- Records for the exercise:
+++

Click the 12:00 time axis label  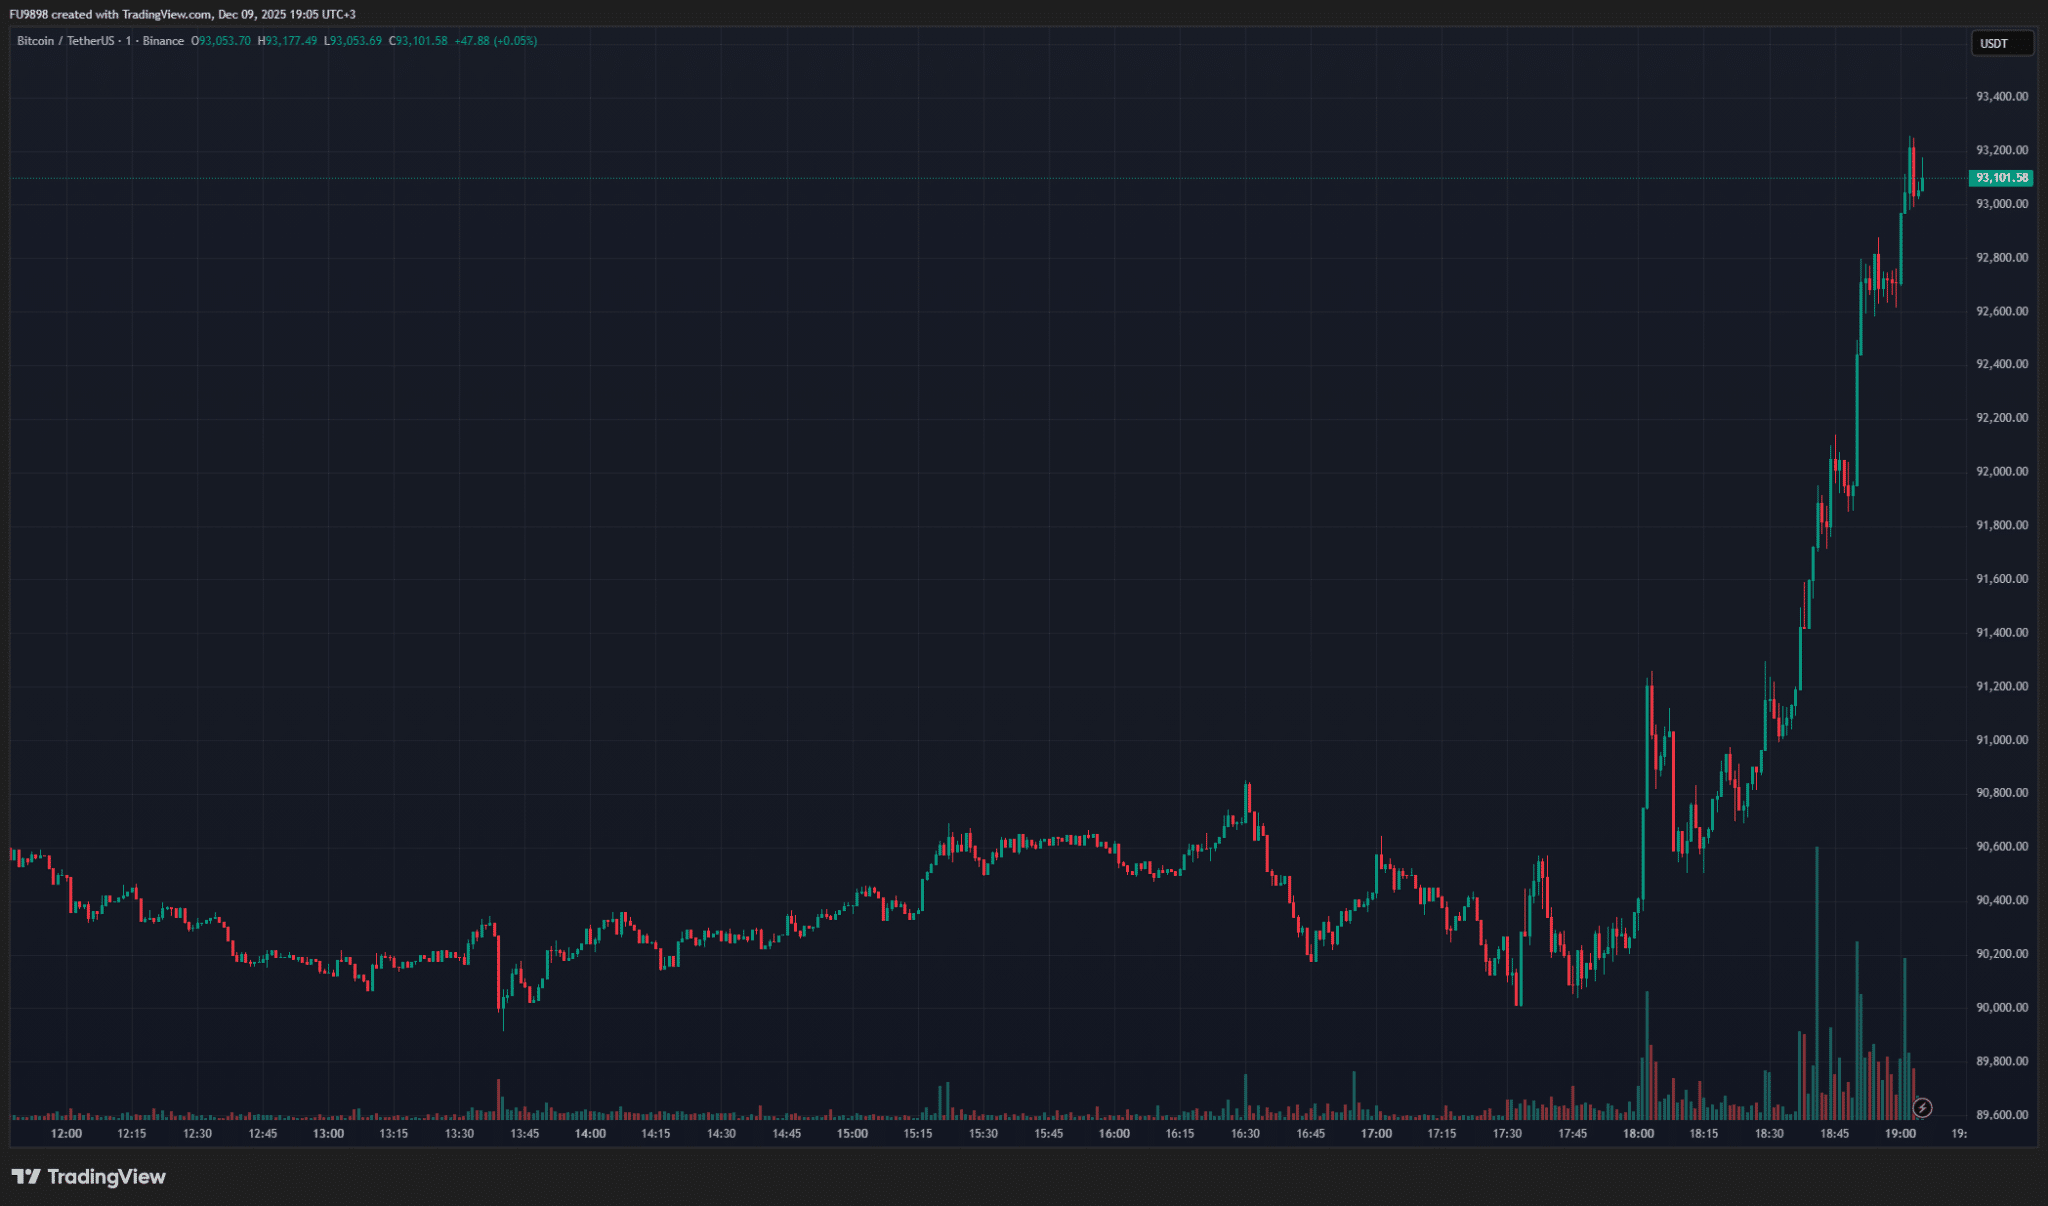(x=66, y=1133)

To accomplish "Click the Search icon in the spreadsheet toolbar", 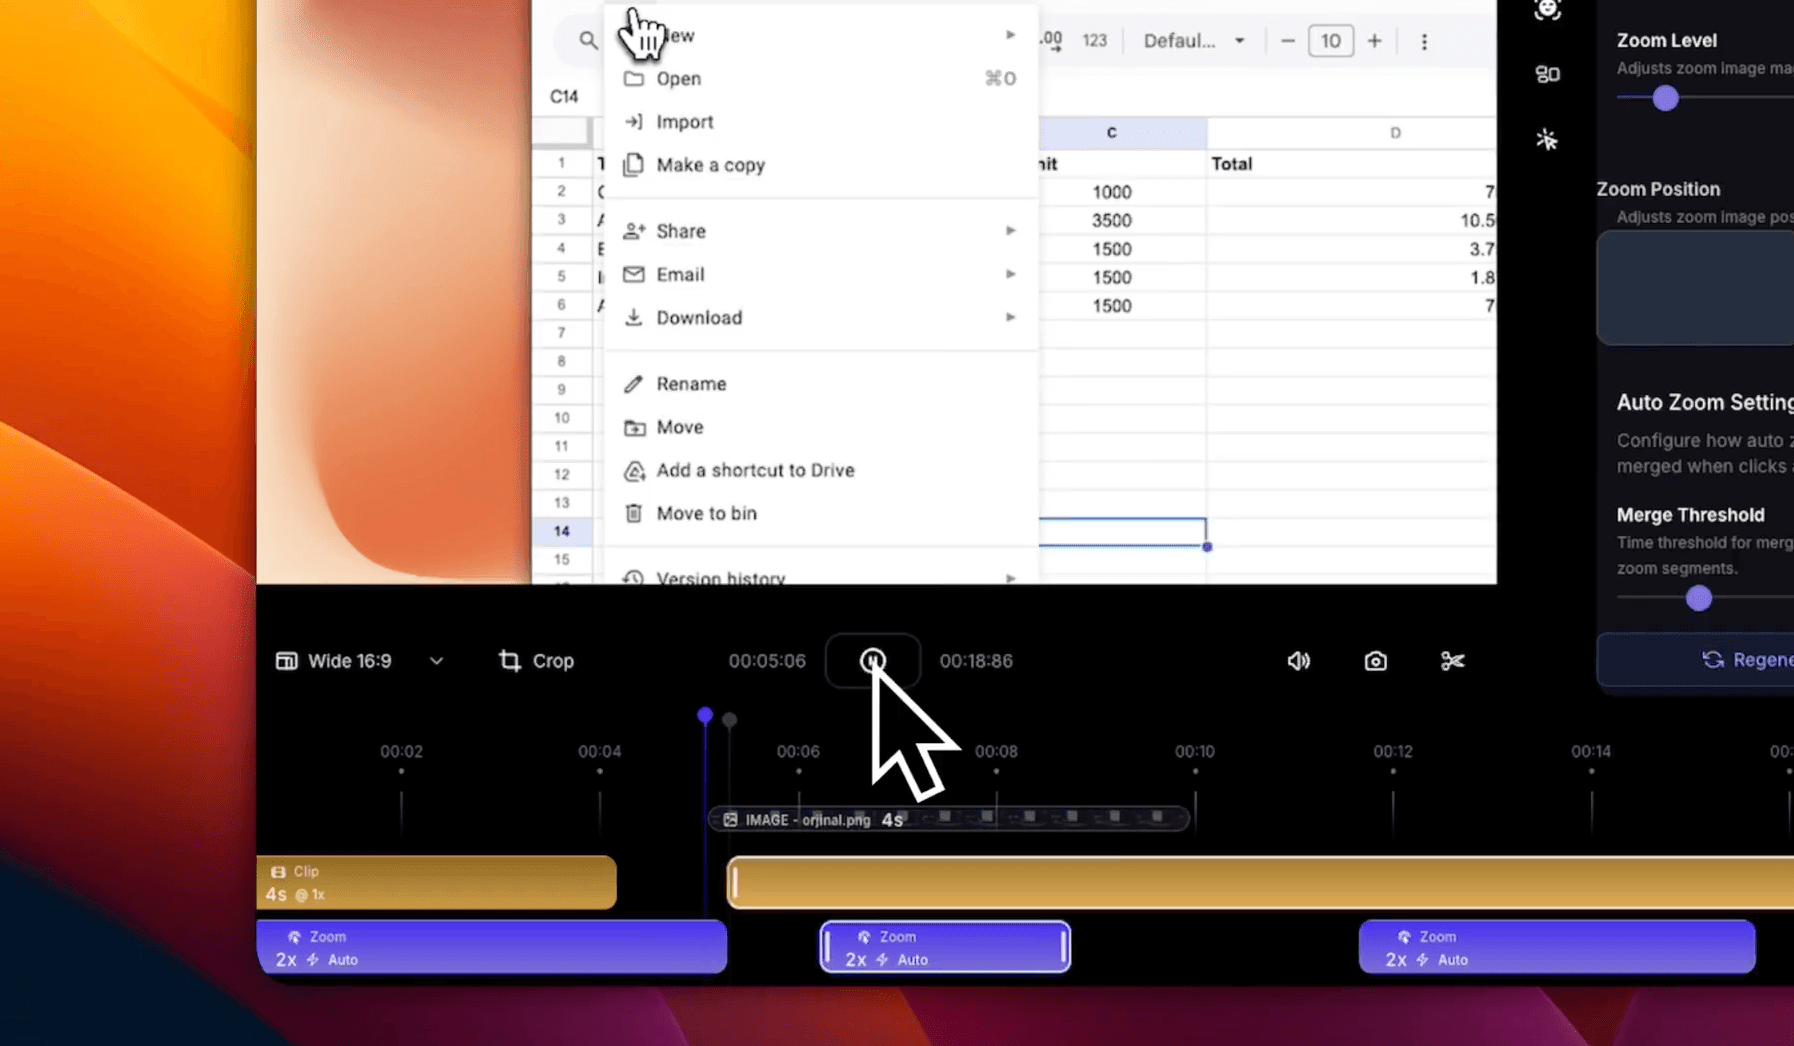I will click(x=586, y=41).
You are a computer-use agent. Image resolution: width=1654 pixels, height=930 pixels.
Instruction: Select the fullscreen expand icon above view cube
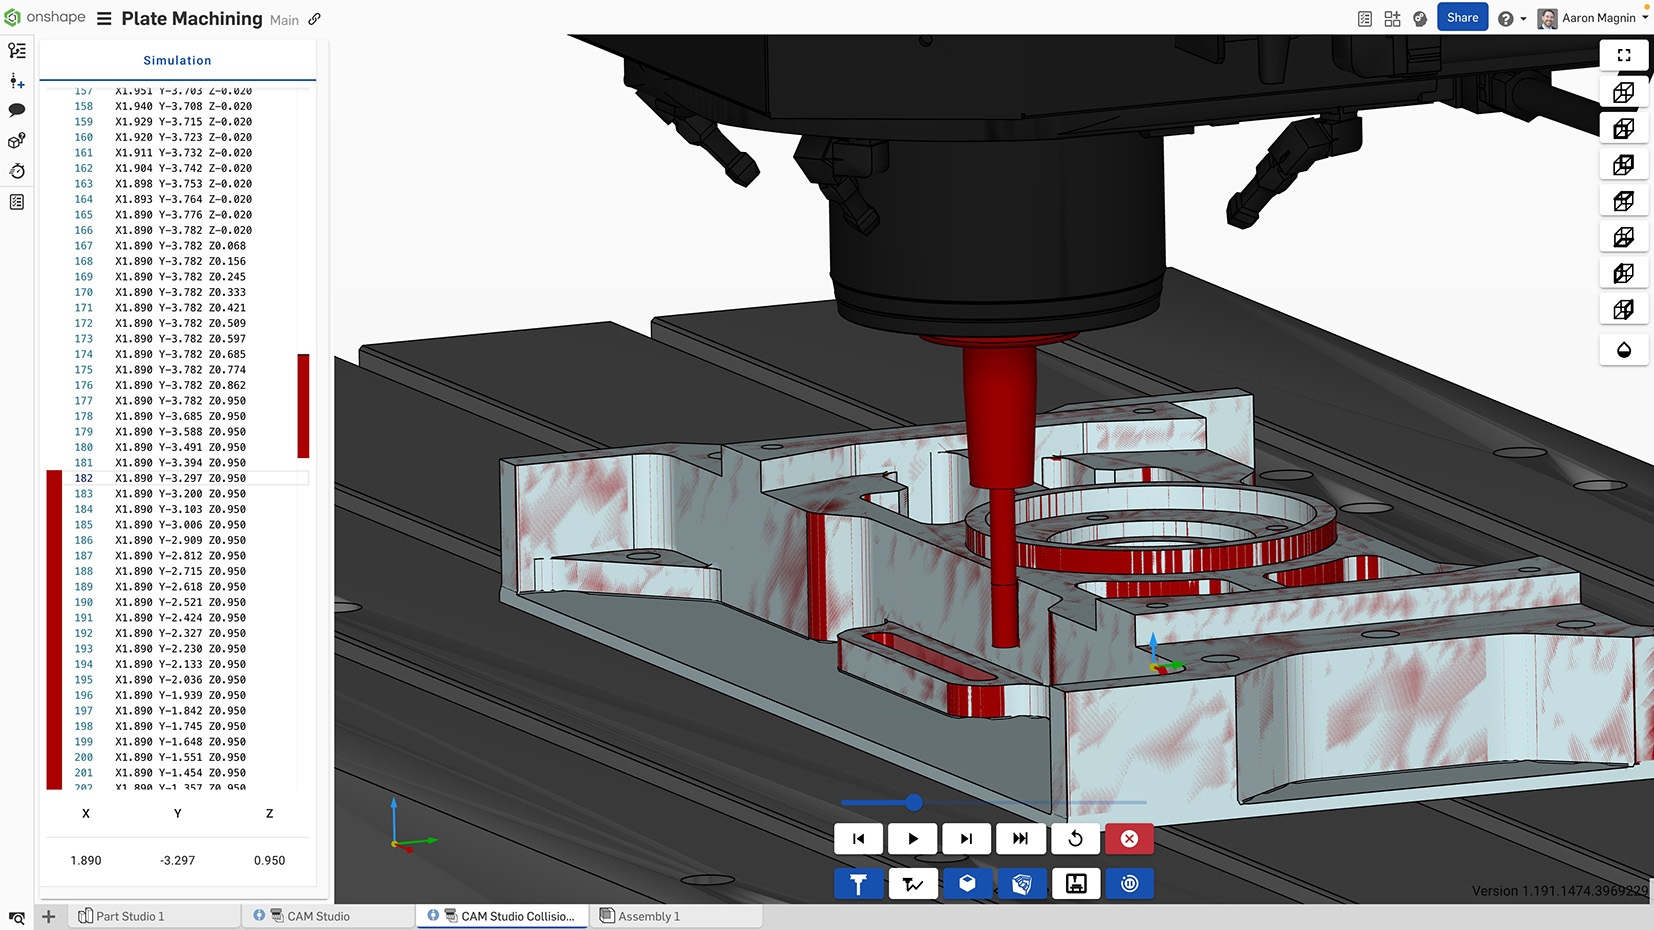[x=1623, y=55]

+++

- Task to complete:
Emit the lines of the data above from the one containing "Instruction: Select the" through its final line, both endpoints included. Pictures do not belong in the output.

- Solution to the exercise:
Instruction: Select the fullscreen expand icon above view cube
[x=1623, y=55]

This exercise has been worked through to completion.